Ab der 25. Schwangerschaftswoche kann ein Ungeborenes äussere Geräusche wahrnehmen.   

Getty Images/Tetra images RF

Noch bevor ein Baby seine ersten Worte spricht, hat es bereits ein ausgefeiltes Sprachverarbeitungssystem entwickelt. «Wir wissen heute, dass der Spracherwerb bereits im Mutterleib beginnt», sagt die Psycholinguistin Jutta Mueller. Ihr Forschungsschwerpunkt an der Universität Wien sind die Prozesse im Hirn beim Spracherwerb.

Schon ab der 25. Schwangerschaftswoche ist das Gehör eines Ungeborenen so weit entwickelt, dass es äussere Geräusche wahrnehmen kann. Vor allem tiefe, rhythmische Töne wie der Herzschlag und das Rauschen des Blutes dringen bis in die Gebärmutter vor. Auch Stimmen werden gehört – vor allem die der Mutter.

Den ersten wissenschaftlichen Beleg dafür lieferten die amerikanischen Entwicklungspsychologen Anthony James DeCasper und William Fifer bereits im Jahr 1980. In ihrem Experiment liessen sie Frauen in der letzten Schwangerschaftswoche und nach der Geburt bestimmte Geschichten vorlesen. Die Neugeborenen bekamen einen Nuggi, der mit einem Gerät verbunden war, das die Sauggeschwindigkeit aufzeichnete. Die Babys nuckelten schneller, wenn sie die Stimme ihrer Mutter hörten, was ihre klare Vorliebe für die vertrauten Klänge belegte.

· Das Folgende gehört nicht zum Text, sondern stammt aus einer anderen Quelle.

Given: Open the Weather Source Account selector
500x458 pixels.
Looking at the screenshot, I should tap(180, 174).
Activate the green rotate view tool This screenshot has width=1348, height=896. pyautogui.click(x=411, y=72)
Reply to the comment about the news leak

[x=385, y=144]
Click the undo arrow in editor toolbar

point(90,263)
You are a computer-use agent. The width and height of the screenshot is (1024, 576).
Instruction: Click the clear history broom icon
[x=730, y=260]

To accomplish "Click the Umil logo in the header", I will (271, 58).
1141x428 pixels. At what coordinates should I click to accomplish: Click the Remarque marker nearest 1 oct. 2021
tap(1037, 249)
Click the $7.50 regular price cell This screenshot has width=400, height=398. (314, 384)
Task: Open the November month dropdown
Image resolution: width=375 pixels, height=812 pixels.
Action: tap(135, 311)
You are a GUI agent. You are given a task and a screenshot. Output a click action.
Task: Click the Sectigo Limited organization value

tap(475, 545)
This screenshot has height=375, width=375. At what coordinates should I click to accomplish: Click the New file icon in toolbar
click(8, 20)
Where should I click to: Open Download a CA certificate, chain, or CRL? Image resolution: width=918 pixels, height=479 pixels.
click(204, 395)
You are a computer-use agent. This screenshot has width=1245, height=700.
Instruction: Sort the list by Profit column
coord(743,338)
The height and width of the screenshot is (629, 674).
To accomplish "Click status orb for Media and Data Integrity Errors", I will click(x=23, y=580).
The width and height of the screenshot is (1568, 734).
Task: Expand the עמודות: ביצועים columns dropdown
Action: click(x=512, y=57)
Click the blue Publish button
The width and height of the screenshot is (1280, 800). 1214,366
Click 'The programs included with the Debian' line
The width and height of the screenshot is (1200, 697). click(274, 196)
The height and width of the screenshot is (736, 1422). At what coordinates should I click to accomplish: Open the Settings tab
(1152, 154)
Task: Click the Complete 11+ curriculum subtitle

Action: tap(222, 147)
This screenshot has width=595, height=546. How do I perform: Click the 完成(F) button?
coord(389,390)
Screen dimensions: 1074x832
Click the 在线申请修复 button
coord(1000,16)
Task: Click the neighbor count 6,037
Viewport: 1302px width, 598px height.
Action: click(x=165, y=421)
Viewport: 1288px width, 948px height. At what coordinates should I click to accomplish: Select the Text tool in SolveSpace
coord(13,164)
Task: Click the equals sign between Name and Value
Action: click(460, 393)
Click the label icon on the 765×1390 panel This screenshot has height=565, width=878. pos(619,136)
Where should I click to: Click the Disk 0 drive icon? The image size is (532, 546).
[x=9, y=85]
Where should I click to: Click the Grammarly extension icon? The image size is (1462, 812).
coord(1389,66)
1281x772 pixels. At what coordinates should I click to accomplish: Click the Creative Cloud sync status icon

Melodie ist wichtiger als Inhalt

Neueste Forschungsergebnisse aus dem Jahr 2023 zeigen, dass es nicht die einzelnen Worte oder Inhalte der Geschichten sind, an die sich die Kinder erinnerten. «Das Baby erinnert sich nicht genau an die Handlung des Märchens der sieben Geisslein, wenn es auf die Welt kommt», sagt Mueller. Vielmehr ist es die Prosodie, also der Sprachrhythmus und die Sprachmelodie, die vertraut klingt.   

Jutta Mueller, Psycholinguistikerin und Sprachfoscherin an der Universität Wien

Jutta Mueller, Psycholinguistin und Sprachforscherin an der Universität Wien.

ZVG / Barbara Mair

«Ein bestimmter Teil des akustischen Signals durchdringt den Mutterleib, und zwar sind das die langsamen Schwingungen», sagt Mueller. Das waren auch die Twists in den Geschichten – eine Gruppe der Mütter las Geschichten mit vielen hellen I- und E-Lauten vor, die andere enthielt vor allem dunkle O- und U-Vokale. Die Ergebnisse zeigten, dass vor allem die dunklen Laute zu Wiedererkennung führten. 

Die Bedeutung dieser Ergebnisse ist weitreichend. Bereits im Mutterleib beginnt das Baby also, seine Umwelt zu «verstehen» und legt damit den Grundstein für die spätere Sprachentwicklung. Werdende Eltern können dies durch Vorlesen, Singen oder Sprechen während der Schwangerschaft bereits positiv beeinflussen.